John Markoff’s new book depicts Stewart Brand’s unique contributions to California culture.

“He lit a spark,” veteran technology author John Markoff says about Stewart Brand. The indefatigable entrepreneur, best known for launching The Whole Earth Catalog in 1968, has also been at the center of countercultural movements for decades.

The first person believed to use the term “personal computer,” Brand cofounded the pioneering online community The Well and CoEvolution Quarterly, which featured contributions from Gary Snyder and Wendell Berry. More recently, his Long Now Foundation tries to separate the signal from the noise and focus on the challenges of the next 10,000 years.

Markoff, a Palo Alto native who retired from the New York Times in 2016 and previously authored What the Dormouse Said: How the Sixties Counterculture Shaped the Personal Computer, remembers visiting the Whole Earth Truck Store in Menlo Park when he was on break from college up in Washington. His new biography, Whole Earth: The Many Lives of Stewart Brand, traces the impact of this latter-day Zelig. Many lives, indeed.

“There was a straight line from the Trips Festival” — the famously acid-drenched Longshoreman’s Hall event Brand organized at the behest of Ken Kesey’s Merry Pranksters in 1966 — “to the rise of the Haight,” Markoff says. “But by the time the Summer of Love happened, he was gone. When everybody else showed up, he would take off.” (Brand famously passed out buttons reading, “Why haven’t we seen a photograph of the whole earth yet?” after an acid-induced epiphany on a North Beach rooftop.)

Whole Earth
(Penguin Press)
The author examines Brand’s pioneering impact among the counterculture of the 1960s, which continues to set him apart from other Silicon Valley entrepreneurs.

Born in Rockford, Illinois, Brand was a “stereotypical Midwestern kid” who was “completely seduced by California” when his brother enrolled at Stanford, Markoff recalls.
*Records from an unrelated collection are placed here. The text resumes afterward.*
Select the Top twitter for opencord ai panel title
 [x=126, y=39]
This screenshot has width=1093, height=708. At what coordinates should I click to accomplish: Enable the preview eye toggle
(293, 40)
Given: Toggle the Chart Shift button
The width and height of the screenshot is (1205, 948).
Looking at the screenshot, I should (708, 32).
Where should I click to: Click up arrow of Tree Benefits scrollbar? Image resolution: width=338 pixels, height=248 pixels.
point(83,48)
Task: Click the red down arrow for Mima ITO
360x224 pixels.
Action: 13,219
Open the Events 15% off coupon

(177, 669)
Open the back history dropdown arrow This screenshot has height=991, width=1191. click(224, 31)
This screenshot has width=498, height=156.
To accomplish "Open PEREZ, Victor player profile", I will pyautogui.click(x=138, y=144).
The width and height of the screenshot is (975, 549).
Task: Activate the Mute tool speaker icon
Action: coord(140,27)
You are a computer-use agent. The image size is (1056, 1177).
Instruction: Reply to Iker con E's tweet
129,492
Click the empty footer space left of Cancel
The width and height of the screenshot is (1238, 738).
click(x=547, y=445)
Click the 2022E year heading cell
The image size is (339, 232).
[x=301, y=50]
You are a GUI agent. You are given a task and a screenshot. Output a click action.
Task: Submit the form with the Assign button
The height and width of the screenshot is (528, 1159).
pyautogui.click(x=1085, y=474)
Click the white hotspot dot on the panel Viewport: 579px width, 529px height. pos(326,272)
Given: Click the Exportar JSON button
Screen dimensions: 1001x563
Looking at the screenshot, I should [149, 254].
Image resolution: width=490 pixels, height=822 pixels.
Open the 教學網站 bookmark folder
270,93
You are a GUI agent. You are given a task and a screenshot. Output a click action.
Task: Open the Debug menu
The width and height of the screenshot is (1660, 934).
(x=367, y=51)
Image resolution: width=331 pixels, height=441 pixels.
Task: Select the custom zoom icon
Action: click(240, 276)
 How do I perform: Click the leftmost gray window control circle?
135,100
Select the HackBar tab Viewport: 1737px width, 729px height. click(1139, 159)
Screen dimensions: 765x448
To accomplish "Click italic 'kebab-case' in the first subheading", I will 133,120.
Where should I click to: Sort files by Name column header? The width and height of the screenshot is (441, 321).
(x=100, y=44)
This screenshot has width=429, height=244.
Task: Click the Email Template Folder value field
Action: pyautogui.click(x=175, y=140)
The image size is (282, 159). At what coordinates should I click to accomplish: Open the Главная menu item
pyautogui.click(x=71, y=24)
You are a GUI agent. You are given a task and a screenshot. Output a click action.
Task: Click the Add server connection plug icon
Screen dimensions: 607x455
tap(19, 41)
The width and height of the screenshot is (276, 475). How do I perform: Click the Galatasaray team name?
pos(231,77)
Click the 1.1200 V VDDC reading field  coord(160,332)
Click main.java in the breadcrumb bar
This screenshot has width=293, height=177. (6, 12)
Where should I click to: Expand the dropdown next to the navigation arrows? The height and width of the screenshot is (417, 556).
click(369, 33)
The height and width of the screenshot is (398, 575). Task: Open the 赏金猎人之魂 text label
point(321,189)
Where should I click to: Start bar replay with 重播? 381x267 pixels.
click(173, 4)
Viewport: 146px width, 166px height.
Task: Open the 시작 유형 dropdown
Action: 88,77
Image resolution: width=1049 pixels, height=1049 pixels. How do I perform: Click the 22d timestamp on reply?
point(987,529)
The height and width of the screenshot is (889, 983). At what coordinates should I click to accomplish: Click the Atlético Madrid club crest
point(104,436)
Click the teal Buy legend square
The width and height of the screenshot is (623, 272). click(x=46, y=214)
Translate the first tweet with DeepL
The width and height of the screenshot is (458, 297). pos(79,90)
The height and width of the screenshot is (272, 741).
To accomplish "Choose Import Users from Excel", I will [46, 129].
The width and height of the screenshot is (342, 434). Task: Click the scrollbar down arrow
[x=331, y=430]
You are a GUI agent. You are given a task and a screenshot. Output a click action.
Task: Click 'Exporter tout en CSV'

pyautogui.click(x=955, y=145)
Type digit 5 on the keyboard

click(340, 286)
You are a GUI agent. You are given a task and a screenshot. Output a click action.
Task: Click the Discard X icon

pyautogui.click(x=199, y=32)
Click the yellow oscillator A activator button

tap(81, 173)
Brand followed in his sibling’s footsteps at The Farm, but by his senior year he’d discovered North Beach and fallen in love with its nascent Beat scene as it was morphing into hippiedom. But he was always a searcher.

“What he took away from Buckminster Fuller was that if you want to create social change, train someone to use a new tool,” Markoff says. “The Whole Earth Catalog emerged at the same time Silicon Valley was being formed and had a huge impact on that culture, best expressed by Steve Jobs’ Stanford commencement speech in 2005 (quoting Brand’s aphorism): “Stay hungry. Stay foolish.”

Unlike the tech billionaires he inspired, Brand has never tried to cash in. However, he has enough to keep him afloat on the Sausalito tugboat he shares with his wife, Ryan Phelan.

“Look at the Google founders,” Markoff says. “They were supposed to destroy evil, and wealth corroded them. Apple was about the chemistry between Steve Wozniak, who just wanted to share computer design with his friends, and Jobs, who understood there was a market. That’s the canonical story of Silicon Valley. Stewart was about something else. He’s always been more intellectually curious than people realize.”

Both Markoff and Brand will celebrate the book’s launch on April 7 at 6 p.m., in conversation with Mike Cerre at Sausalito Books by the Bay.